The losses have been so bad that we decided to go back to the drawing board, and see where we went wrong. The first things that jumped out to us was the actual HTML markup of the site, rendering speed, and the difficult to use navigation. We decided to do a complete site re-design, which we worked diligently on for many months, culminating in the public release of the new site redesign over a month and a half ago. We also identified what we felt were pages with low quality content, and blocked all search engines from accessing them until the author updated and improved the article (roughly about 15% of all content published on the site). After releasing the new site that is more usable, faster, more attractive, more consumable, and without any markup errors, I can confidently say that this does not appear to be why we were flagged.
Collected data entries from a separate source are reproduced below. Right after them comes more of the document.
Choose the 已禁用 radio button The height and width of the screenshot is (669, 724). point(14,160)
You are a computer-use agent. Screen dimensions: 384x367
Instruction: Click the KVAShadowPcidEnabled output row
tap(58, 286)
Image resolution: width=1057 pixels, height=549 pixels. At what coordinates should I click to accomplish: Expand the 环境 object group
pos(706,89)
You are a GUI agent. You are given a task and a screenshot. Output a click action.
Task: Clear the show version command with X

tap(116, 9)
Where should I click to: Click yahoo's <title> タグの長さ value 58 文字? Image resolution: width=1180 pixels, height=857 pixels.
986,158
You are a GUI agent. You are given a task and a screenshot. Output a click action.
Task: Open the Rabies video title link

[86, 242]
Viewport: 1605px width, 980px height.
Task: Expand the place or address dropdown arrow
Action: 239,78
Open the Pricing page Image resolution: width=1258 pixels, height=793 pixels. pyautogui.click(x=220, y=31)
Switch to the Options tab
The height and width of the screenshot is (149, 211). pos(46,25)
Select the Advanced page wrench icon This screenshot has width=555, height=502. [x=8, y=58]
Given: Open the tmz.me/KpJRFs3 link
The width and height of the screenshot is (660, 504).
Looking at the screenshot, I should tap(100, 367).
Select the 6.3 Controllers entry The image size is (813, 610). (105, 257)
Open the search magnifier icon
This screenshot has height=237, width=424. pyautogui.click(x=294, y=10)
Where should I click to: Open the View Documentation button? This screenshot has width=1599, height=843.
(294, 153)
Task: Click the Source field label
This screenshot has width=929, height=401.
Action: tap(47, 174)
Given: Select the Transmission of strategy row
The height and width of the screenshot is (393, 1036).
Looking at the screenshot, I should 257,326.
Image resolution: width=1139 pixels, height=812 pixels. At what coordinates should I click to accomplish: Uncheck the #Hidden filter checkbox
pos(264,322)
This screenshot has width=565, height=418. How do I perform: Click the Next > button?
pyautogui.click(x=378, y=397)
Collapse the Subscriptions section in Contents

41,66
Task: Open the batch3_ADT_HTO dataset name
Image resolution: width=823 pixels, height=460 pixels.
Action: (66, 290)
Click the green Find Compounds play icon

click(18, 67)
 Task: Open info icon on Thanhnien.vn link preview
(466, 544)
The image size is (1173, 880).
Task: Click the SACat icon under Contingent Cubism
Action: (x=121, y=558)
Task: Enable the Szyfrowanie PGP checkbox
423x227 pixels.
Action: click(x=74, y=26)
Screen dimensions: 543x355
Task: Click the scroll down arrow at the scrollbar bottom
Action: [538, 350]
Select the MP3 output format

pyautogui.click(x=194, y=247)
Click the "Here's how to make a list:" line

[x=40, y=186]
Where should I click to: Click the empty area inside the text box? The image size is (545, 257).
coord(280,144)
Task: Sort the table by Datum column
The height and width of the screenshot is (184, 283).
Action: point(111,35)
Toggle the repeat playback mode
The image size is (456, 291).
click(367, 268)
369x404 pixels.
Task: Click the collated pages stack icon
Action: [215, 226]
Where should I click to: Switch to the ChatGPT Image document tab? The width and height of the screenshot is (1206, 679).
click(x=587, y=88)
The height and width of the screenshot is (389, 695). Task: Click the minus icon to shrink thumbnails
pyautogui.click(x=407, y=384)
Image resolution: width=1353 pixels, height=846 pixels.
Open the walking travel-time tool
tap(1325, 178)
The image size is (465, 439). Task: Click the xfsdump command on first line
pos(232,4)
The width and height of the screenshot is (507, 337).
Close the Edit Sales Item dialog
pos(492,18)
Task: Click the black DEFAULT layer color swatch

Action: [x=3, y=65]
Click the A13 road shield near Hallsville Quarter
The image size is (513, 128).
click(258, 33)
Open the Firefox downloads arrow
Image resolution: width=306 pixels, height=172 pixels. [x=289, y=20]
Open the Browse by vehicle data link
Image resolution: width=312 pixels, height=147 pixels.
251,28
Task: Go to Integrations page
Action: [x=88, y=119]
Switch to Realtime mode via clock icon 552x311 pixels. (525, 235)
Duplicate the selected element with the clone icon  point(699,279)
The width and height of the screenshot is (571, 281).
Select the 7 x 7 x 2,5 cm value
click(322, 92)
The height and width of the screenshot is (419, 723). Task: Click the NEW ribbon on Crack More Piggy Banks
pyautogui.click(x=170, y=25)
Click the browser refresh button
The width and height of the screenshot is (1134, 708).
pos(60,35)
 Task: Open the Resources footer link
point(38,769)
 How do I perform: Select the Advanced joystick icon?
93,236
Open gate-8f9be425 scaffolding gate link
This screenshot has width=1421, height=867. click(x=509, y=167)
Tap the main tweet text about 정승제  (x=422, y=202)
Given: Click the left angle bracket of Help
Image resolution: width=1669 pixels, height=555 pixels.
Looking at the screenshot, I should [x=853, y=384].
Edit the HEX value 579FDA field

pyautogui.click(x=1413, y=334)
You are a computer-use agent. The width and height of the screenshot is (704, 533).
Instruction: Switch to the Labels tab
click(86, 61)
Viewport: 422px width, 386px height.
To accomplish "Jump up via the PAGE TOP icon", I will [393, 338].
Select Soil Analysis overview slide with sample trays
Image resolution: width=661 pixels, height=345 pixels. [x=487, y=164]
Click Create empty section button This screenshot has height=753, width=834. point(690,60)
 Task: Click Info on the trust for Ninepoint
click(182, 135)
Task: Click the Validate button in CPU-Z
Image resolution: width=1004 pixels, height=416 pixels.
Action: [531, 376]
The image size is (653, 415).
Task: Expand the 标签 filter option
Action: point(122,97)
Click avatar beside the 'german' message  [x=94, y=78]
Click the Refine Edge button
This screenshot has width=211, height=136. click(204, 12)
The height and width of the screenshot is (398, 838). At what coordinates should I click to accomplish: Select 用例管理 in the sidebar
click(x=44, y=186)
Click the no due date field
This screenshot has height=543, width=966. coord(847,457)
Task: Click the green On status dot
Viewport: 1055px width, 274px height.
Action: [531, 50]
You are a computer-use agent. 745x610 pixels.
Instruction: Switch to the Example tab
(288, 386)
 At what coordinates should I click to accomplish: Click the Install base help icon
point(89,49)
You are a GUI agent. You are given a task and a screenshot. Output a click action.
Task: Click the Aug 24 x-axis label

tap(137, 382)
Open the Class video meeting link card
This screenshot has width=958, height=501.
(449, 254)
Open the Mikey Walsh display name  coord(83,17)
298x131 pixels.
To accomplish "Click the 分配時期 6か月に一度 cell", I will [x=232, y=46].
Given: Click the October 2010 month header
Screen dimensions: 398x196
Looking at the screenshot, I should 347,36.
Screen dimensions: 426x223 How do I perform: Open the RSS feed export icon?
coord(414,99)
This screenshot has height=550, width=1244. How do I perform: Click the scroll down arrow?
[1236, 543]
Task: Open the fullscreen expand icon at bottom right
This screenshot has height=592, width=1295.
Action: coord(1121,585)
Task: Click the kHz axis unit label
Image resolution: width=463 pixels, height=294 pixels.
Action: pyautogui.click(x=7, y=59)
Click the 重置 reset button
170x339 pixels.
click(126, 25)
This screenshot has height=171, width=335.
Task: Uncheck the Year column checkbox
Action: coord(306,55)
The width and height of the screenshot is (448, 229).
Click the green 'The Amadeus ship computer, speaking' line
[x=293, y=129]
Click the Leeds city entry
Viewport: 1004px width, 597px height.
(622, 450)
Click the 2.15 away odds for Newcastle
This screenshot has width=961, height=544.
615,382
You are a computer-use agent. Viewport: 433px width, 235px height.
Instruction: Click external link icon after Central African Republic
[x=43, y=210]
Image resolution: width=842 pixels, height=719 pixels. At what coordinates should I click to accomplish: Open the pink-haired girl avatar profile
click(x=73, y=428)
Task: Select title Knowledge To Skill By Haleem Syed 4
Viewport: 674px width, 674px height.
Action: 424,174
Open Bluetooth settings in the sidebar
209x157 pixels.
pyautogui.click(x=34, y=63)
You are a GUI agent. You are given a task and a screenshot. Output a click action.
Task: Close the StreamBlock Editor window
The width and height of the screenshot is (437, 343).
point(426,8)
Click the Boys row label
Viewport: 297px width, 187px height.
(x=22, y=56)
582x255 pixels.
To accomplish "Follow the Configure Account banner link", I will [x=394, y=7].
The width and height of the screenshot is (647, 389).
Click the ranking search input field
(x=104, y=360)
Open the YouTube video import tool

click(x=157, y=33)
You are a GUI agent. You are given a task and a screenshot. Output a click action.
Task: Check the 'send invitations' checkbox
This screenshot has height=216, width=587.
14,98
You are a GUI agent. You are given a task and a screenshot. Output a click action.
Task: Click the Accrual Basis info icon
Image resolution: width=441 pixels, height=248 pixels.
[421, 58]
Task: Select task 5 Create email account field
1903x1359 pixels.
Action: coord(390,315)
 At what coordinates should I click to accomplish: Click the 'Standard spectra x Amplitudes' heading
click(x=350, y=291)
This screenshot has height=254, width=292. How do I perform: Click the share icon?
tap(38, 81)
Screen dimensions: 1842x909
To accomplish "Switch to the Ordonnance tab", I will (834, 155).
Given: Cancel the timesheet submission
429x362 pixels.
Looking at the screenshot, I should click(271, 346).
We even contacted Google directly and have had a confirmation that there were no manual spam actions taken against SharedReviews, but they provided no further feedback outside of a “canned” list of items we already addressed in the new design. Unfortunately, we have yet to see any recovery for the significant efforts we made to make our site better. From a reduction in bounce rate, to more time on site, to faster page speed, our readers seem to have liked the changes, but the “Panda” hasn’t.
Looking at the handful of sites that have seen confirmed recoveries from Panda, there were no real consistent items they all addressed that we missed, as far as we can tell anyways. Looking at the biggest winners and losers from each of the algorithm changes, we saw sites like blogger.com gaining huge increases in traffic (a Blogging platform known for spam and low quality content), while other good quality sites were being hit and experienced penalties for no explainable reason (Good quality unique content, good page markup, good navigation and speed etc…)
Blogging platforms, similar to us, have many different authors, with tons of different content published in tons of different verticals, but weren’t being hit negatively… why? Well, we came to one answer, and that answer was subdomains. You see, search engines treat subdomains effectively as separate websites. So if subdomain1.sharedreviews.com/article1 was flagged as “bad”, but subdomain2.sharedreviews.com/article2 was good, the bad article wouldn’t negatively impact the good article because it was considered a separate website.
We could continue to keep all articles on one domain, and try to identify bad content on an ongoing basis, but we felt that policing this on the scale we need was almost impossible since our first attempts just haven’t returned the results we needed. This is why, like popular blogging platforms, we will be moving all authors to their own subdomain. Starting in November (the actual date hasn’t been set yet), each author will have a 2 week window to modify their account nickname, which will be the new base for their account subdomain. For example, my account nickname is “Peter”, and if I do not change my nickname all of my public profile pages and content urls will be moved from http://sharedreviews.com/url to http://peter.sharedreviews.com/url. This will allow for some very cool new features such as the ability to tie in your own webmaster tools or analytics access for improved optimization, but most importantly it will allow our best authors to shine on their own without a negative impact from authors who have not made the same effort, or do not posses the same level of skill to attract and keep readers.
The new publishing game that we’re releasing is heavily dependent on readers and traffic, and we hope the addition of new custom sub-domains will provide our best authors the ability to receive the recognition and monetary rewards they deserve.